[Saved entries]
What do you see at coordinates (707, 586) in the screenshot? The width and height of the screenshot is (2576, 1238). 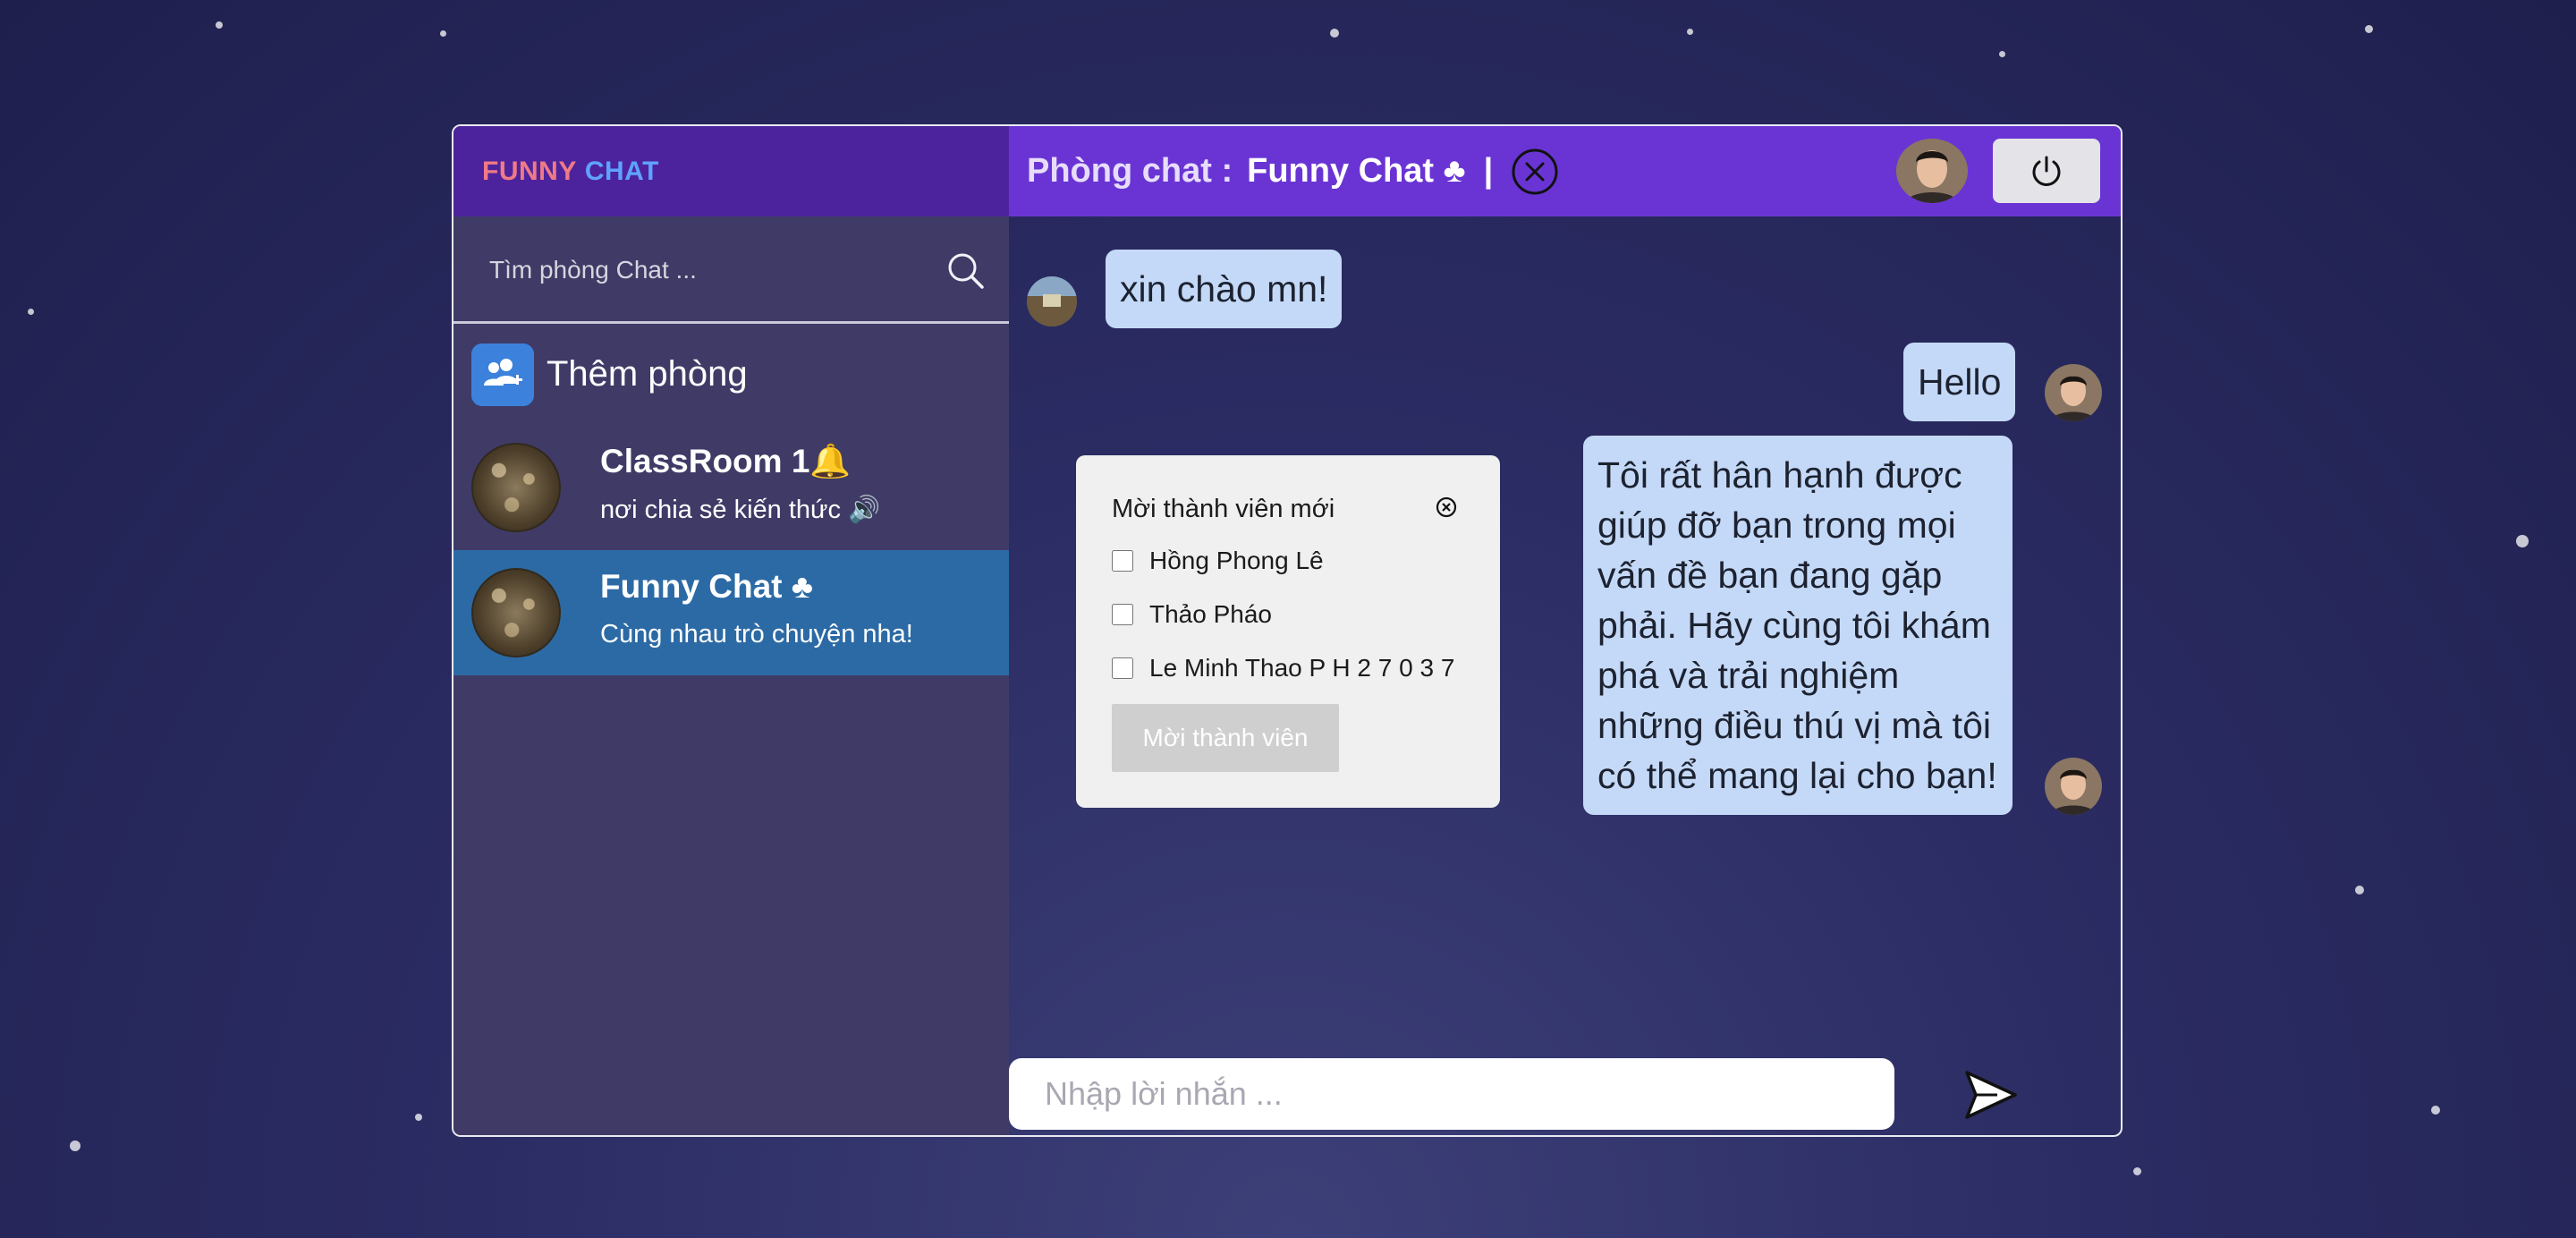 I see `room-name: Funny Chat ♣` at bounding box center [707, 586].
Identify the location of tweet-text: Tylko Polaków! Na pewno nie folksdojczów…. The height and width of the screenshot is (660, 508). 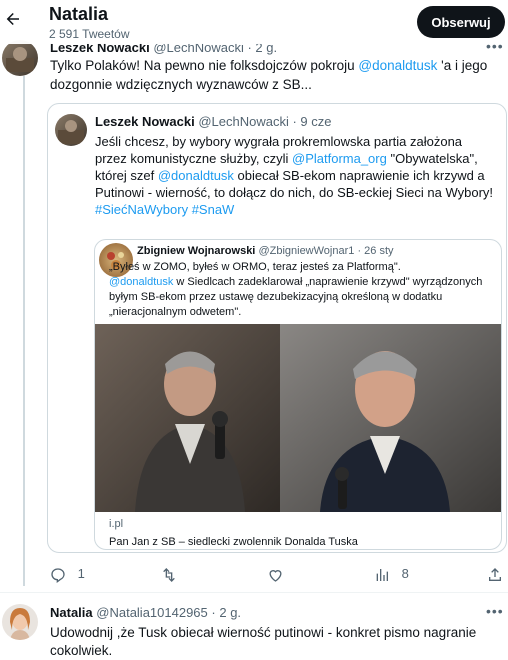
(269, 75).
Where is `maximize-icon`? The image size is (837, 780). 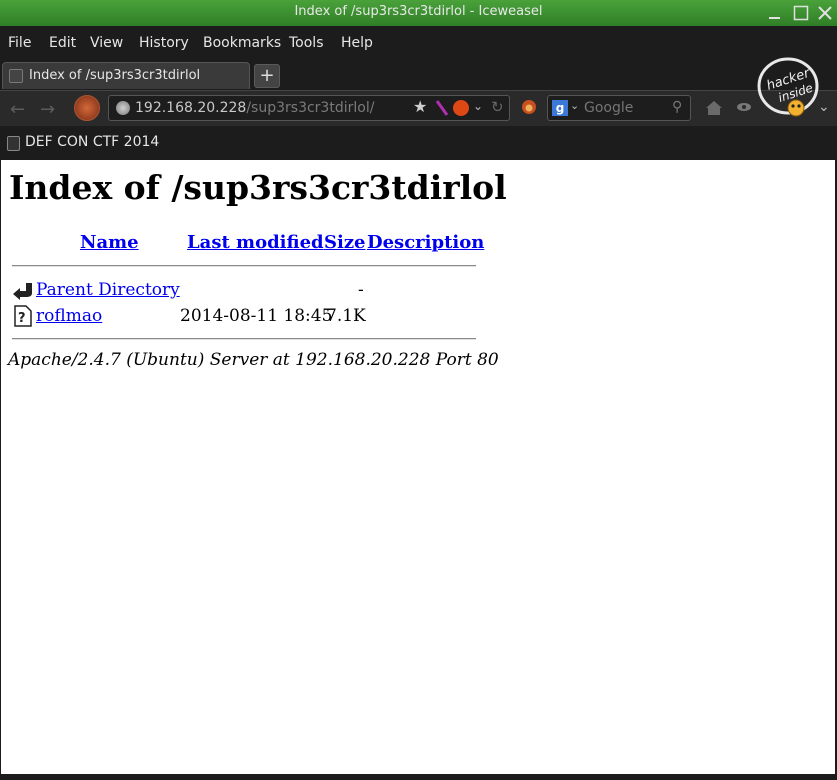
maximize-icon is located at coordinates (801, 13).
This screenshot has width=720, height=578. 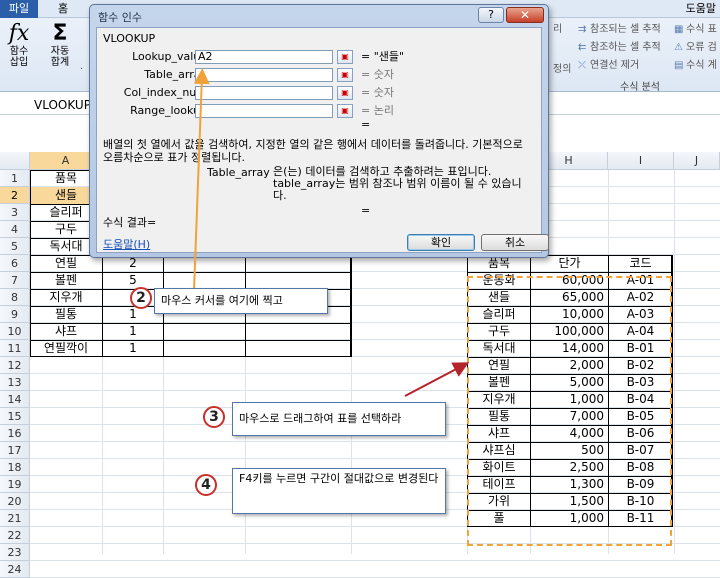 I want to click on step-3-callout: 마우스로 드래그하여 표를 선택하라, so click(x=339, y=419).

*What this task involves*:
Copy out the rows word for word, everything from the line containing "Identify the location" down to the line containing "maximize-icon is located", including both of those lines. Omit the pictures from your answer.

*Written response*:
Identify the location of tweet-text: Tylko Polaków! Na pewno nie folksdojczów…. The height and width of the screenshot is (660, 508). 
(269, 75).
Where is `maximize-icon`? The image size is (837, 780). 
maximize-icon is located at coordinates (801, 13).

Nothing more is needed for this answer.